-------- SELECTED TEXT

Monday, December 14, 2009

Lost and Found


A few years ago I sold my guitar; my rosewood Alvarez, my beloved, resonant, androgynous instrument, its woman-shape touching like a man. Arthritis had finally ended my ability to embrace or stroke it properly. 

When I was 21 years old I heard a Julian Bream recording of Rodrigo's "Concerto d'Aranjuez." I had studied piano as a teenager but had not been in love. This music smoked of passion. Even the composers' names were transporting: Albinoni, Carulli, Castelnuovo-Tedesco, and my favorite, Villa-Lobos (vee-yah low-bus, pronounced with a long caress on the first syllable).

The Alvarez was not my first. I learned on a Martinez student guitar. Like the piano, it created melody from strings pulled taut and pressed with precision. But the Martinez vibrated with more emotion, begged for greater sensitivity. Held properly against my chest there was no distance between hand and chord. No keys, no hammer, only the immediate and sensuous rapport between fingers, strings, heart. I was an avid lover.

My first husband and I moved from Boston to Indianapolis to San Francisco and finally to Cincinnati over the six years of his medical internship and residency. In each city I found a teacher and a companion with whom I could play duets. Other relationships were incidental to these musical rendezvous. I was very good for a beginner.

By the time our daughter was a year old, however, I was expected to be socially gracious, to cook gourmet dinners for guests, to go to teas with other doctors' wives and chat about potty training, to volunteer for community service. I had no time for these activities, which bored me. Grateful that my daughter took substantial naps, I practiced two hours a day, first exercises to limber up my fingers, then pieces like Carcassi's "Andantino in G," even some flamenco riffs.

I wanted so much to excel. I'd heard all the masters, knew what was possible, yet lacked the spontaneity to improvise; my fingers would not fly. My fervor was admirable, my capability serviceable, my dedication commendable, but I was not a talented musician.

----------------
-------- AVAILABLE DATA

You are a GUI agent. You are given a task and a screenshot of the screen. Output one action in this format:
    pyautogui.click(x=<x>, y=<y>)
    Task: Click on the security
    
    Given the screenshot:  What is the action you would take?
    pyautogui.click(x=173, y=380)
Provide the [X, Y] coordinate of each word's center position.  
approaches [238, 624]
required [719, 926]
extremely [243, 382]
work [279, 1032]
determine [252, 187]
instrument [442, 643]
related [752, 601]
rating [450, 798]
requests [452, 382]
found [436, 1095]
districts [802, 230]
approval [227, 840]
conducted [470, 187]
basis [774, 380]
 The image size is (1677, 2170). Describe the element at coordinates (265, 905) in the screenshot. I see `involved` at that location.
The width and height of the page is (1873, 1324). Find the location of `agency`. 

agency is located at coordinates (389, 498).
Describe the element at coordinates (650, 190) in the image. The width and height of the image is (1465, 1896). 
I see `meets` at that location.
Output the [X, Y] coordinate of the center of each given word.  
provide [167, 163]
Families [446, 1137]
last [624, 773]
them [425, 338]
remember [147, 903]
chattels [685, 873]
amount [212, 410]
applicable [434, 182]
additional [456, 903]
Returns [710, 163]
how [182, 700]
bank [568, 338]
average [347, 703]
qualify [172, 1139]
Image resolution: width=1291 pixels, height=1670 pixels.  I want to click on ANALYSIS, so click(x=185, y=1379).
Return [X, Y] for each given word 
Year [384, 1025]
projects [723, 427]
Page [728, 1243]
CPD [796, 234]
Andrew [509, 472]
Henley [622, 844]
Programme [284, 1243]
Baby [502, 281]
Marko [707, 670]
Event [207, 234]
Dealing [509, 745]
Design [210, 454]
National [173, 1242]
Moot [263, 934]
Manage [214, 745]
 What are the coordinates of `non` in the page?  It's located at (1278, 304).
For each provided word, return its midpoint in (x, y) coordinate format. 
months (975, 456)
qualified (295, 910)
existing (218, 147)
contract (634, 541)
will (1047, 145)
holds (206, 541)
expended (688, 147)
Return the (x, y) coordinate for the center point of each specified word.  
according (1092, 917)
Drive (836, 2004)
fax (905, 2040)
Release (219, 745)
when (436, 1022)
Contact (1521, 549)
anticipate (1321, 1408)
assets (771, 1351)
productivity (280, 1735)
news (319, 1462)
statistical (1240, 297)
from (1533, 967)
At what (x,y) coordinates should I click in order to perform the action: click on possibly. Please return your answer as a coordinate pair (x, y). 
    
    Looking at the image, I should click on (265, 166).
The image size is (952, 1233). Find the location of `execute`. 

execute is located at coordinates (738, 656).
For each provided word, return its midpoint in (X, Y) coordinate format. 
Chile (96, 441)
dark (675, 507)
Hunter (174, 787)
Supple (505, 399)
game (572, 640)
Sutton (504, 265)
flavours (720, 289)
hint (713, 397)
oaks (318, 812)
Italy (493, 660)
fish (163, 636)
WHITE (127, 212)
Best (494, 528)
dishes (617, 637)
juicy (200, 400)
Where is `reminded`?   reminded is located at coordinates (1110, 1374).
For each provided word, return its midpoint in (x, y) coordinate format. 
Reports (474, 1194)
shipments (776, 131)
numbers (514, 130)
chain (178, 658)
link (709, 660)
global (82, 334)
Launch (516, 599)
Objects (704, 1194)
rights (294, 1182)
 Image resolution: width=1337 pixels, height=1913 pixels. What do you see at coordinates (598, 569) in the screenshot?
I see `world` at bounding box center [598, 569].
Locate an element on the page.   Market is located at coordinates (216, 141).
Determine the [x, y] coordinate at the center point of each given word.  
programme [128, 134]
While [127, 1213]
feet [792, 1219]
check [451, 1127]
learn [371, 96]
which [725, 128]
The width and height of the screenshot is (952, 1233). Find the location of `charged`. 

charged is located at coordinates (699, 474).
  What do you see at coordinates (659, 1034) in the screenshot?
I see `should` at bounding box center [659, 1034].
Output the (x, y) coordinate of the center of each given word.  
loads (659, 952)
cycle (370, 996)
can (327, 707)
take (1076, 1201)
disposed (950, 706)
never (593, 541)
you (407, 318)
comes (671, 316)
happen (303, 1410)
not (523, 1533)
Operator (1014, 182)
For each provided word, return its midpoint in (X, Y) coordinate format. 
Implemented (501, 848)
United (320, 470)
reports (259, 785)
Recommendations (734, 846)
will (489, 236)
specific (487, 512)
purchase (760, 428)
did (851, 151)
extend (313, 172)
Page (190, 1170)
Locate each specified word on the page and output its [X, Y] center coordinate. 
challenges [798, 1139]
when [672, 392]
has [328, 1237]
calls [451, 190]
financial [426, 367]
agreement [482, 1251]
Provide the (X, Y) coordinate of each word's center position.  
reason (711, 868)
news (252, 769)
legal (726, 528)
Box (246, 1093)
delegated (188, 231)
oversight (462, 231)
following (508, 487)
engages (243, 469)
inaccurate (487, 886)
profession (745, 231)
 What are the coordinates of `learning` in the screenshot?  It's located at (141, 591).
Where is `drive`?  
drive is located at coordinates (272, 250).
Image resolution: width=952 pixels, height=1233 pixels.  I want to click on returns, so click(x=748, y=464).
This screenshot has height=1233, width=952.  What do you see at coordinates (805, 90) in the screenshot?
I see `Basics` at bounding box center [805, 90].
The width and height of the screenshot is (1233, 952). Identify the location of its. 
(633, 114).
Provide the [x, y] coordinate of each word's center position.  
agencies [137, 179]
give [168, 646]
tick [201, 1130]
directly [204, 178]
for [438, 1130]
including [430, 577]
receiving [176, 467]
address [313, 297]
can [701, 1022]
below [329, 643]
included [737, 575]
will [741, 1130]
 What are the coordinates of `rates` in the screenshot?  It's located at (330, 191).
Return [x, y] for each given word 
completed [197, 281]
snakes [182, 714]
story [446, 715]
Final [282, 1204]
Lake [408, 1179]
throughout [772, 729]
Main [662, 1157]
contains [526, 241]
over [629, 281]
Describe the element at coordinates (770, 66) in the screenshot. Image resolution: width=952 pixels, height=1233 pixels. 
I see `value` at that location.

----------------

> [WORK TASK 1]:
Print the passage from the Lost and Found post starting with "Lost and Found" and going on through "the first syllable).".
> [WORK TASK 2]:
In the Lost and Found post, what guitar did the writer learn on before the Alvarez?

> [FINAL ANSWER 1]:
Lost and Found


A few years ago I sold my guitar; my rosewood Alvarez, my beloved, resonant, androgynous instrument, its woman-shape touching like a man. Arthritis had finally ended my ability to embrace or stroke it properly. 

When I was 21 years old I heard a Julian Bream recording of Rodrigo's "Concerto d'Aranjuez." I had studied piano as a teenager but had not been in love. This music smoked of passion. Even the composers' names were transporting: Albinoni, Carulli, Castelnuovo-Tedesco, and my favorite, Villa-Lobos (vee-yah low-bus, pronounced with a long caress on the first syllable).

> [FINAL ANSWER 2]:
A Martinez student guitar.